Design-and-Use-of-Relational-Databases

Content and Goals

In this tutorial we continue the discussion about ER-models by looking into many-to-many relationships, weak entities and designing and drawing an ER model.

In this tutorial we will learn:

Many-to-Many relationship

In the ER-model every entity type is associated with at least one relationship. In practice, if you see (or create) an ER model for relational database, no entity must remain isolated, but each must have at least one connection.

In most cases the relationships are binary (between two entities) but it is also possible to have relationships between multiple entities. It’s often necessarily to explicitly define the cardinalities of the entities associated by a relationship. The cardinality affects both the use and implementation of the database.

The cardinality of a binary relationship dictates the number of instances with which the entities are participating in the relationship.

The cardinality can be subjective and dependant on how the database is expected to be used.

Learnt before: In one-to-one relationships (1:1) every instance of the first entity can relate to at most one instance of the second entity. Similarly every instance of the second entity can relate to at most one instance of the first entity.

Example: Faculty-Adminstration relationship is one-to-one. Faculty is led by one adminstration and one adminstration can lead only one faculty.

In one-to-many relationship (1:N) every instance of the first entity can relate to one or more instances of the second entity but an instance of the second entity can not be related to more than one instance of the first entity.

Example: Faculty-Department relationship is one-to-many. There are multiple departments in a faculty but a department belongs to exactly one faculty.

New:

In many-to-many relationship (M:N) every instance of the first entity can be related to more than one instance of the second entity. Similarly, every instance of the second entity can be related to more than one instance of the first entity..

Example: Student-Course relationship is many-to-many. A student can participate in many courses and a course can be participated by many students.

Let’s consider drawing a many-to-many relationship in crow’s foot notation. As learnt before we begin by drawing the entities. Between the entities we draw a diamond and write a verb inside it to represent the relationship between the entities. We connect both of the entities to the diamond with single lines. Next we consider the left entity’s cardinality. As this is a many-to-many relationship, this many instances of this entity participate in the relationship. So we draw a crow’s foot connected to the left entity. Similarly for the right entity.

In addition, in crow’s foot notation we also need to consider the participation constraints of the relationship. If the relationship is mandatory, we draw a cross line next to the crow’s foot and if the relationship is optional we draw a 0.

In the above diagram, a student does not have to enroll to any course and a course may not necessarily get any enrollments. The justification for optional participation i nthe both ends comes from a real world situation: It could be that the courses has just been published ( a second ago) and the student have not yet enrolled (but will in the next coming weeks).

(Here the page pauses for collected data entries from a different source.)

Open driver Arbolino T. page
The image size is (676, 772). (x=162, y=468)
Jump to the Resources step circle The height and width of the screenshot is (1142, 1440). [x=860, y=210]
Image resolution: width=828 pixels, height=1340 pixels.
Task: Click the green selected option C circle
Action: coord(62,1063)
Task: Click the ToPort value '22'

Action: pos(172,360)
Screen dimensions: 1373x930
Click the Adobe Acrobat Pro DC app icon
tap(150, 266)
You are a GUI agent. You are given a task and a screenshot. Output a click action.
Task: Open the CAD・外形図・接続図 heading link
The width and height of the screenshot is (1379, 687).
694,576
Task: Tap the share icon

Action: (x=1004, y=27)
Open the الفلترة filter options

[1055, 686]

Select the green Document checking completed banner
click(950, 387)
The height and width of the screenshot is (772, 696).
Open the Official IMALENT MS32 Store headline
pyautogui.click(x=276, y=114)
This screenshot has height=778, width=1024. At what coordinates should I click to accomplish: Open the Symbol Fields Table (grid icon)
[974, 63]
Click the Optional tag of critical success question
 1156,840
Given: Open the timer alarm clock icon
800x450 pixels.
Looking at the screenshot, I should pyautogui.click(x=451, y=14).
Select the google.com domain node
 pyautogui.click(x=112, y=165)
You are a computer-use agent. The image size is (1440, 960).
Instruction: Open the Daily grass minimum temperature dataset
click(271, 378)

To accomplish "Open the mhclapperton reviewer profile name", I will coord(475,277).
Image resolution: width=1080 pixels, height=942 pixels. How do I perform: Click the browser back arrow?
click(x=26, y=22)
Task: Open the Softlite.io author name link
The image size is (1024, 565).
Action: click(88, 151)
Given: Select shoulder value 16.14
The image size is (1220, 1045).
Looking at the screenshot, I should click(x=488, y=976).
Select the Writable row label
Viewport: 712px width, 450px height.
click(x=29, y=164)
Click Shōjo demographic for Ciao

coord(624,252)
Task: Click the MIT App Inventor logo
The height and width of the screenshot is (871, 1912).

Another example of M:N relationship:

Reading the ER-diagram above: An employee of the company participates in several projects (e.g. during the year), and several employees participate in the project. The employee does not have to be in any project (e.g. CEO of the company). The project must have at least one employee.

So, in practice, we could record data that (responds our information needs in the following way):

These videos recap previous information

Attributes in relationship

We can add attributes not only to an entity but to any relationship as well. This is quite common especially in many-to-many (M:N) relationships. Next, we will discuss why, and consider its limitations.

Consider the previous diagram about Employee-Project -relationship. It satisfies the need for information about which projects this employee work and which employees work in this project. However, if one would like to know how much (many hours) employees have worked in their projects or vice versa, we are missing an attribute to store that data.

So, let’s add an attribute called ‘Hours’ to the diagram that could store a numerical value denoting the number of working hours done by the employee for the specific project. But where to put it: to the entities or to the relationship?

In the Employee-entity, Hours-attribute would store only one value (e.g. 23h) for each person (employee-instance), which means that, for example John, who works in three different projects would not know hours for his projects separately. Thus, Hours-attribute would store kind of a ‘total hours for all his projects’, which is fine for that purpose, but not in the level of detail required (hours for specific project). The same holds for the Project-entity: Hours-attribute would store one value meaning ‘total hours of all employees working in the project’.

The solution is that the information need lays in the relationship between a specific employee and specific project. Hours-attribute is a characteristic of the relation between the employee and the project. For example, John has worked 23 hours in the project X, 78 hours in the project Y, and 0 hours in the project Z. In the project X, John has worked 23 hours, and Mike has worked 54 hours. Each time the employee and the project are connected we add information about the hours.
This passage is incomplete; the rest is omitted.